[Stored data]
● ● ● ●
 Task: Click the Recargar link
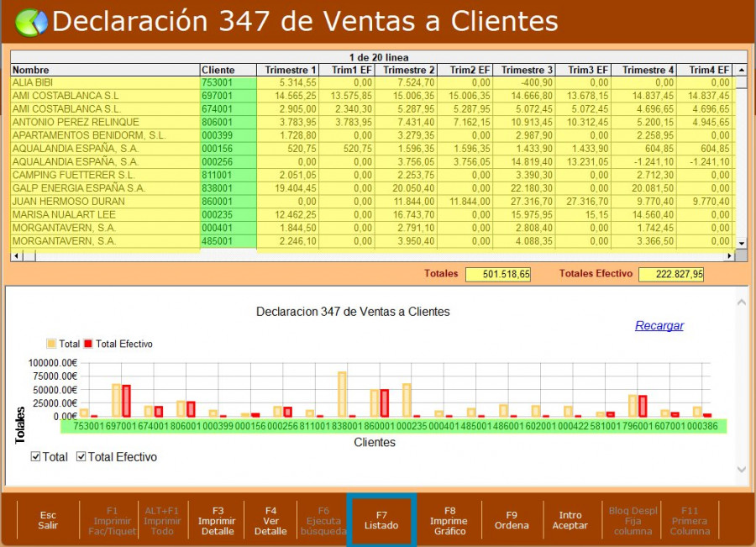point(659,325)
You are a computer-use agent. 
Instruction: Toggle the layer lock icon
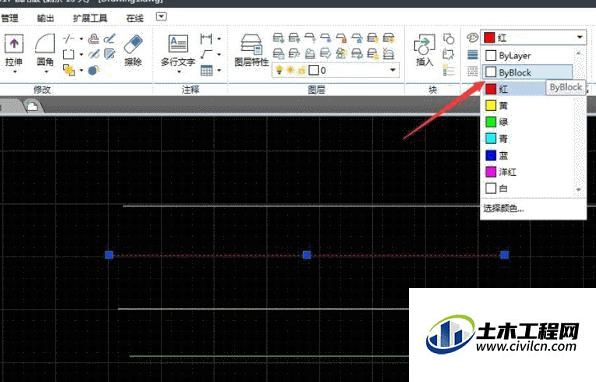(x=301, y=71)
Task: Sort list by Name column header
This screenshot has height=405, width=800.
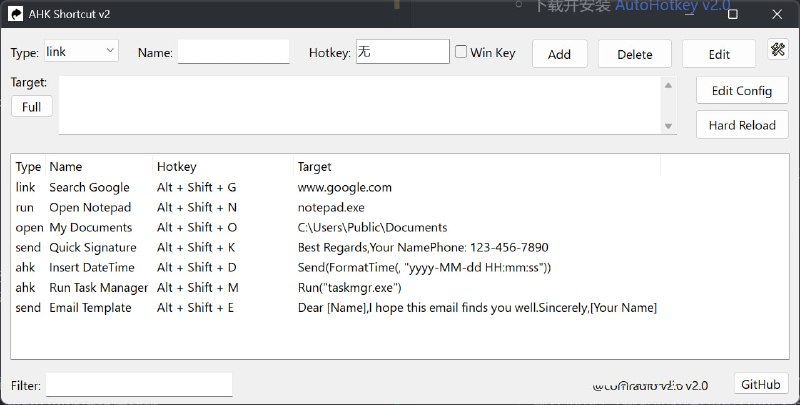Action: tap(66, 167)
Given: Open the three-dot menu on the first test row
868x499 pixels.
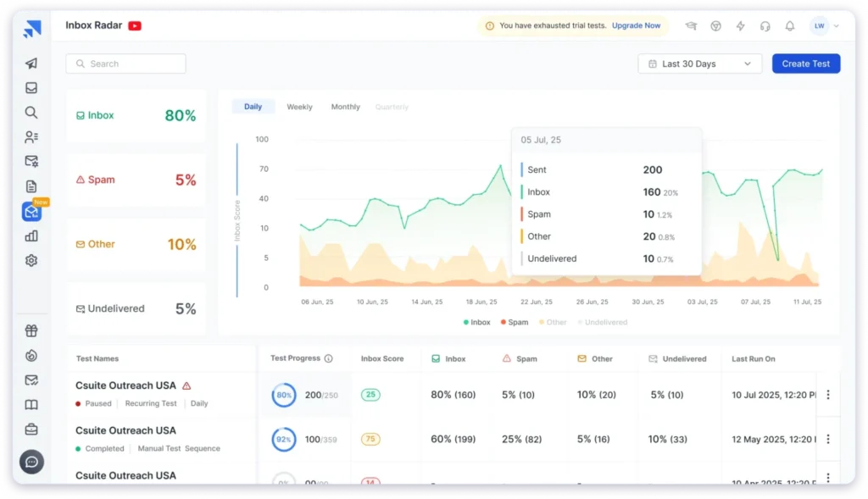Looking at the screenshot, I should click(x=828, y=394).
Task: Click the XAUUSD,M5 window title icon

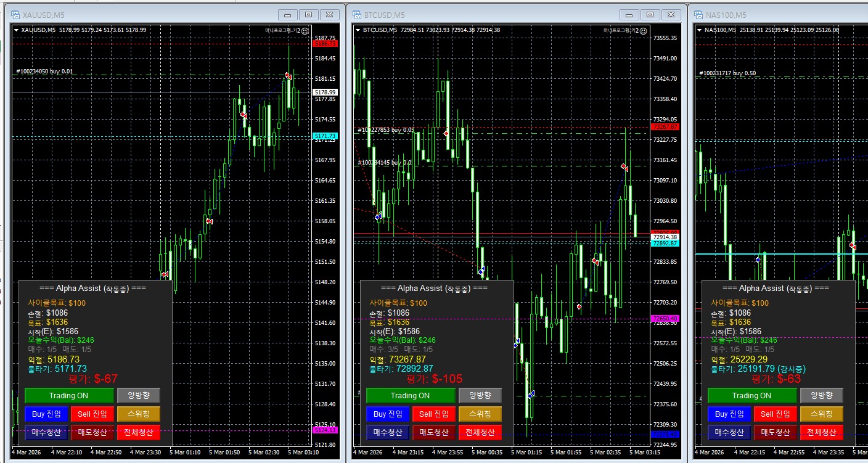Action: click(15, 15)
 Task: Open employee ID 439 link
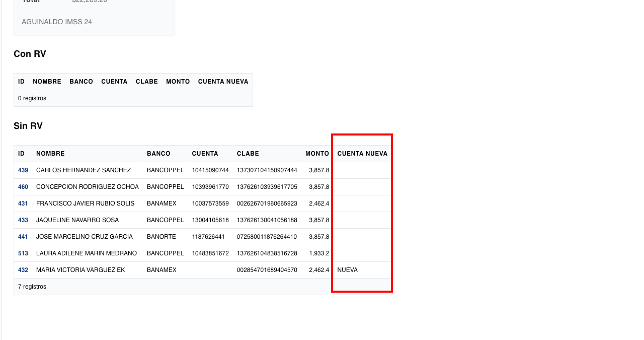pos(23,170)
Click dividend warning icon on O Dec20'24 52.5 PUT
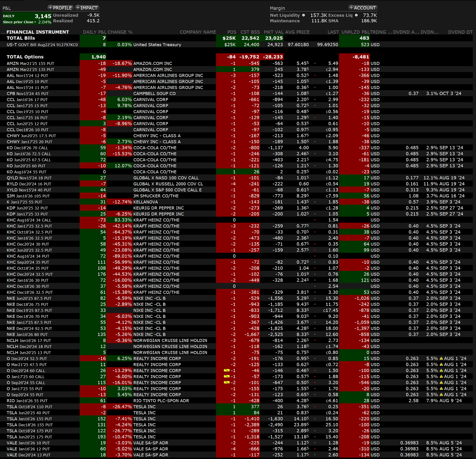This screenshot has height=459, width=476. click(441, 359)
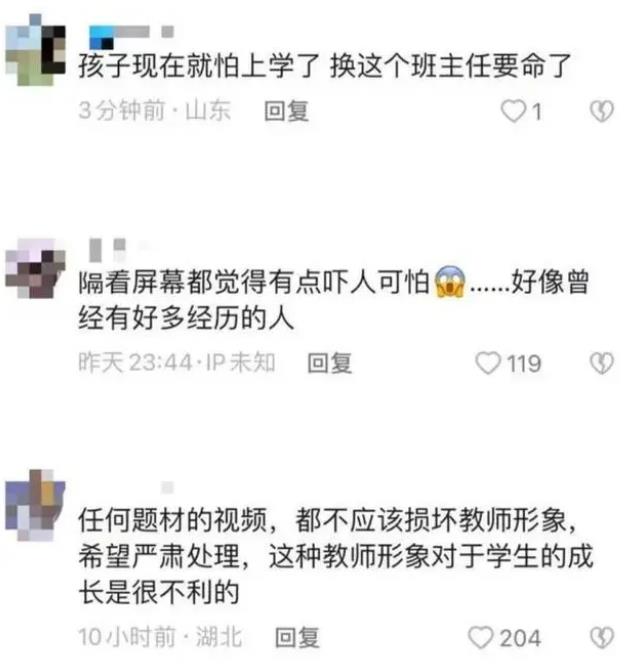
● ● ● ●
### WORK INSTRUCTIONS
Please print all of the records above exactly, omitting each picture.

### REPLY TO THE EXERCISE
 Task: Click the Recargar link
point(659,325)
You are a computer-use agent. 
Instruction: Toggle the layer lock icon
(x=301, y=71)
Task: Sort list by Name column header
This screenshot has height=405, width=800.
Action: tap(66, 167)
Given: Open the three-dot menu on the first test row
868x499 pixels.
Looking at the screenshot, I should click(x=828, y=394).
Task: Click the XAUUSD,M5 window title icon

Action: click(15, 15)
 Task: Open employee ID 439 link
pos(23,170)
Click dividend warning icon on O Dec20'24 52.5 PUT
This screenshot has height=459, width=476. click(441, 359)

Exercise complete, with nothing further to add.